» **TASK REQUIREMENTS**: Each line that includes the word "panel" should be copied from the records.

[[ DATASET open ]]

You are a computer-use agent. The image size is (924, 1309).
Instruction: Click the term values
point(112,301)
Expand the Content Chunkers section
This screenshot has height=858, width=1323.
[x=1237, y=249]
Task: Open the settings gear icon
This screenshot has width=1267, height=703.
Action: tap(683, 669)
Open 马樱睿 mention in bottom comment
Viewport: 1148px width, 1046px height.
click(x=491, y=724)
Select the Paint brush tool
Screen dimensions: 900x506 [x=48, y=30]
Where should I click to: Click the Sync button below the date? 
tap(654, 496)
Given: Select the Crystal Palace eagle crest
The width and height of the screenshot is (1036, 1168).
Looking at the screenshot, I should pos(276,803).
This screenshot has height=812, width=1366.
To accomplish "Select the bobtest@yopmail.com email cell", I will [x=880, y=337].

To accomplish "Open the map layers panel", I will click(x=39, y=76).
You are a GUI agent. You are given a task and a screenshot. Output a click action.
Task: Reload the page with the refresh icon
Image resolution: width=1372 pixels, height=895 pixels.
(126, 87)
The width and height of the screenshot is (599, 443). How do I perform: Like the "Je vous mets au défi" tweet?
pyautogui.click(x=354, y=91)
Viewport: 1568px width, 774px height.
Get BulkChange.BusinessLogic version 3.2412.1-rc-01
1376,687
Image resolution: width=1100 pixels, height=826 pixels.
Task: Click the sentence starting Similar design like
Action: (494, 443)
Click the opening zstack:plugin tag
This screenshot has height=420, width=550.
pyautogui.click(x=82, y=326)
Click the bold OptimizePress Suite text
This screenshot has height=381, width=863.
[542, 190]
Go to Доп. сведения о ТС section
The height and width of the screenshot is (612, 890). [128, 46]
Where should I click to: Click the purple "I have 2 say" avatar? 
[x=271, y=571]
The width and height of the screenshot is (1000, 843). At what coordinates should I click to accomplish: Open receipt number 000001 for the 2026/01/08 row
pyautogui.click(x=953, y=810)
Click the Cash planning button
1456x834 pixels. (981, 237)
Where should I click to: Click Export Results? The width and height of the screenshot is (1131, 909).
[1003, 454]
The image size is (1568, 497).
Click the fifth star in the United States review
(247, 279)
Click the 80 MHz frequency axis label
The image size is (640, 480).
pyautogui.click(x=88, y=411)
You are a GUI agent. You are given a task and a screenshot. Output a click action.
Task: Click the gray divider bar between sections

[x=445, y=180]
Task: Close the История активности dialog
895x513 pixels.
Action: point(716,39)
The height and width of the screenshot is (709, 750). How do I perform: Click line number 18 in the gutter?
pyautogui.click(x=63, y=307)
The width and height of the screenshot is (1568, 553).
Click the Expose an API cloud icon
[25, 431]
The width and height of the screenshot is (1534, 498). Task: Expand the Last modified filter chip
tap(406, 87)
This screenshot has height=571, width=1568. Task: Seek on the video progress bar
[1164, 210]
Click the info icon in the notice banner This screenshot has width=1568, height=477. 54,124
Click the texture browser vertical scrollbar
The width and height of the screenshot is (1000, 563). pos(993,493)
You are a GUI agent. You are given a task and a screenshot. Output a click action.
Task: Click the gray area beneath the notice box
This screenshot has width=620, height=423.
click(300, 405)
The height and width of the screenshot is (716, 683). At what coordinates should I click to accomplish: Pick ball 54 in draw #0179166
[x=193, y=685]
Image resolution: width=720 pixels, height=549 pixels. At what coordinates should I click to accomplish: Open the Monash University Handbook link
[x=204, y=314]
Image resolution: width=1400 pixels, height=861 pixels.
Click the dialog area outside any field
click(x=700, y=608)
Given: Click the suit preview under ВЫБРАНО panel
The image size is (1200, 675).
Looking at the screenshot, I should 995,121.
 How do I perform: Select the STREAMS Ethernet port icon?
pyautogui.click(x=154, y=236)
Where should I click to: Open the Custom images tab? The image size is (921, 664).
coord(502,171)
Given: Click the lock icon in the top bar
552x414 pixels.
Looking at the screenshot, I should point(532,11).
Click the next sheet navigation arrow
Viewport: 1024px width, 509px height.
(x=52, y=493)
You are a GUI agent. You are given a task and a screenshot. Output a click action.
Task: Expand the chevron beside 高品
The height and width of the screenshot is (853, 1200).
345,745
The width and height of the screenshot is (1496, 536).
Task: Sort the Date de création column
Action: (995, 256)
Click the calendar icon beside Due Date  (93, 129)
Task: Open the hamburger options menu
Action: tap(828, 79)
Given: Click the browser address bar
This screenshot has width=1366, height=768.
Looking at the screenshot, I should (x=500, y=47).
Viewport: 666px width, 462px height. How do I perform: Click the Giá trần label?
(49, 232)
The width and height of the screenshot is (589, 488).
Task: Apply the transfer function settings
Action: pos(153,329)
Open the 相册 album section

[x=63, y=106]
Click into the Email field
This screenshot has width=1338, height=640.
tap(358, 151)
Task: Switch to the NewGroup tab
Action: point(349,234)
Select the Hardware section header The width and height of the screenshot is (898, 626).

[[ DATASET closed ]]

» **WORKED SOLUTION**:
To accomplish "Open the map layers panel", I will click(x=39, y=76).
Given: Click the suit preview under ВЫБРАНО panel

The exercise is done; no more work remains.